Argument vendeur, mais fallacieux. Il existe certes plusieurs sites de service public (assurance maladie, impôts, etc.) qui se basent chacun sur leurs propres identifiants (n° sécurité sociale, n° fiscal, etc.), mais le système FranceConnect, déjà en place depuis plusieurs années, permet de se connecter à tous ces sites en utilisant les identifiants de n'importe lequel de ces sites. On peut par exemple se connecter au site de l'assurance maladie en passant par FranceConnect et en demandant à se faire identifier au travers du site des impôts, et ainsi de se connecter à l'assurance maladie via son n° fiscal. De fait, il est d'ores et déjà possible, depuis plusieurs années, de se connecter à n'importe quel site de service public en utilisant 1 seul identifiant et mot de passe, à savoir celui qu'on préfère parmi tous ces sites.

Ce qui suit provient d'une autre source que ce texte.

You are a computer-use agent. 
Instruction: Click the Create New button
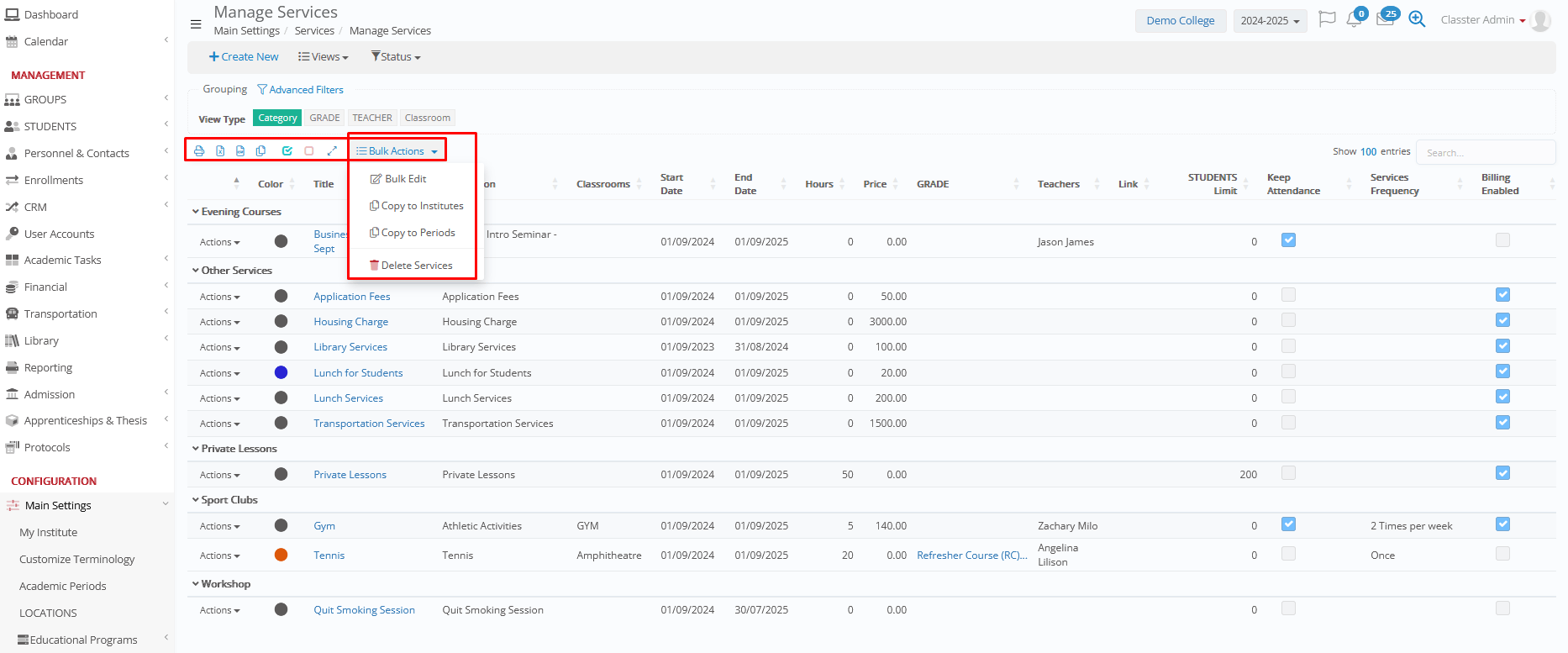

Alicem n'apporte qu'une seule chose : un nouveau moyen d'identification dans la liste. Ce n'est pas elle qui offre l'identifiant unique, mais le système FranceConnect. Du coup, pour ce qui me concerne, je n'ai nullement besoin d'augmenter la surface d'attaque des fraudeurs. Les moyens de connexion existant déjà sur FranceConnect me suffisent. Donc mon téléphone ne fera pas la connaissance d'Alicem.